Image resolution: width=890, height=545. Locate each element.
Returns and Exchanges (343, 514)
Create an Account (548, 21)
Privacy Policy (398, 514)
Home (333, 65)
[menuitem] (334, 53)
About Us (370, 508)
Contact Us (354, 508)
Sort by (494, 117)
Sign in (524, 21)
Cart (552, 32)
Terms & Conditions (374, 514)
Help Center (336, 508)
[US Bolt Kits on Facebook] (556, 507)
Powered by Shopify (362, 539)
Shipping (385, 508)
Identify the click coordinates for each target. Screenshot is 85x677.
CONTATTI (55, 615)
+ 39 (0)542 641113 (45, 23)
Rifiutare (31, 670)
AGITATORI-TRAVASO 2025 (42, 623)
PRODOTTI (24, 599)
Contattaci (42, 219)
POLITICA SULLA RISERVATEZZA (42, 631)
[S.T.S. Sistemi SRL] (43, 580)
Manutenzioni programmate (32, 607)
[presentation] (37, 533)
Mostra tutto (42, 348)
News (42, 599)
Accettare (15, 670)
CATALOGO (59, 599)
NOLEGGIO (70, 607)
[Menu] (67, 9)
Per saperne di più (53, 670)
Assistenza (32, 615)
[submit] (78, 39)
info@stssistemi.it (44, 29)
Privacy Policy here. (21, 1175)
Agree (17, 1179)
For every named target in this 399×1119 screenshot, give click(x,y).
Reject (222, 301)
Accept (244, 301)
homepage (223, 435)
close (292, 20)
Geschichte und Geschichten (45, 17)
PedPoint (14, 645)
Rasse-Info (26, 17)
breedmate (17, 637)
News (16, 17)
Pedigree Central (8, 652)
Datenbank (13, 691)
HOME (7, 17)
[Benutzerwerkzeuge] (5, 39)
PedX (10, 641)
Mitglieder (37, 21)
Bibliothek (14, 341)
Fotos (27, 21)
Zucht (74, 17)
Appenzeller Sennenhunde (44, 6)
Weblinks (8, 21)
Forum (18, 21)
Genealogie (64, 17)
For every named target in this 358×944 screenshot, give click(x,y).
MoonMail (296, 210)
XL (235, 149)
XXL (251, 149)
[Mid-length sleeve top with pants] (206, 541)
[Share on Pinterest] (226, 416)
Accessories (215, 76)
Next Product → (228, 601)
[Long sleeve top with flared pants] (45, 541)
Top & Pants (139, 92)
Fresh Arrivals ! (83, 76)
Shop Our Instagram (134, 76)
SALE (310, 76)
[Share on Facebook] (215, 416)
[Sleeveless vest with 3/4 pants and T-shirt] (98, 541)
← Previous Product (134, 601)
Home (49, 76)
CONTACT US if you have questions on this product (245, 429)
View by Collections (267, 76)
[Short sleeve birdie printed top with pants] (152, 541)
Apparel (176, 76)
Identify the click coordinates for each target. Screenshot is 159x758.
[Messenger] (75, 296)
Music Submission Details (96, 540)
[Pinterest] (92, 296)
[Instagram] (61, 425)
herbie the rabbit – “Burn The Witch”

◆ DIRECTIONS ◆
Copy all of the rows above, replacing "click coordinates" with "tap coordinates" wherever it occurs and leaving everything else unchanged.

◆ COMPLETE OUTPUT ◆
Image resolution: width=890, height=545. Locate each element.
Returns and Exchanges (343, 514)
Create an Account (548, 21)
Privacy Policy (398, 514)
Home (333, 65)
[menuitem] (334, 53)
About Us (370, 508)
Contact Us (354, 508)
Sort by (494, 117)
Sign in (524, 21)
Cart (552, 32)
Terms & Conditions (374, 514)
Help Center (336, 508)
[US Bolt Kits on Facebook] (556, 507)
Powered by Shopify (362, 539)
Shipping (385, 508)
Identify the tap coordinates for each target. Screenshot is 85x677.
CONTATTI (55, 615)
+ 39 (0)542 641113 (45, 23)
Rifiutare (31, 670)
AGITATORI-TRAVASO 2025 (42, 623)
PRODOTTI (24, 599)
Contattaci (42, 219)
POLITICA SULLA RISERVATEZZA (42, 631)
[S.T.S. Sistemi SRL] (43, 580)
Manutenzioni programmate (32, 607)
[presentation] (37, 533)
Mostra tutto (42, 348)
News (42, 599)
Accettare (15, 670)
CATALOGO (59, 599)
NOLEGGIO (70, 607)
[Menu] (67, 9)
Per saperne di più (53, 670)
Assistenza (32, 615)
[submit] (78, 39)
info@stssistemi.it (44, 29)
Privacy Policy here. (21, 1175)
Agree (17, 1179)
For every named target in this 399×1119 screenshot, give click(x,y).
Reject (222, 301)
Accept (244, 301)
homepage (223, 435)
close (292, 20)
Geschichte und Geschichten (45, 17)
PedPoint (14, 645)
Rasse-Info (26, 17)
breedmate (17, 637)
News (16, 17)
Pedigree Central (8, 652)
Datenbank (13, 691)
HOME (7, 17)
[Benutzerwerkzeuge] (5, 39)
PedX (10, 641)
Mitglieder (37, 21)
Bibliothek (14, 341)
Fotos (27, 21)
Zucht (74, 17)
Appenzeller Sennenhunde (44, 6)
Weblinks (8, 21)
Forum (18, 21)
Genealogie (64, 17)
For every named target in this 358×944 screenshot, give click(x,y).
MoonMail (296, 210)
XL (235, 149)
XXL (251, 149)
[Mid-length sleeve top with pants] (206, 541)
[Share on Pinterest] (226, 416)
Accessories (215, 76)
Next Product → (228, 601)
[Long sleeve top with flared pants] (45, 541)
Top & Pants (139, 92)
Fresh Arrivals ! (83, 76)
Shop Our Instagram (134, 76)
SALE (310, 76)
[Share on Facebook] (215, 416)
[Sleeveless vest with 3/4 pants and T-shirt] (98, 541)
← Previous Product (134, 601)
Home (49, 76)
CONTACT US if you have questions on this product (245, 429)
View by Collections (267, 76)
[Short sleeve birdie printed top with pants] (152, 541)
Apparel (176, 76)
Identify the tap coordinates for each target. Screenshot is 159x758.
[Messenger] (75, 296)
Music Submission Details (96, 540)
[Pinterest] (92, 296)
[Instagram] (61, 425)
herbie the rabbit – “Burn The Witch”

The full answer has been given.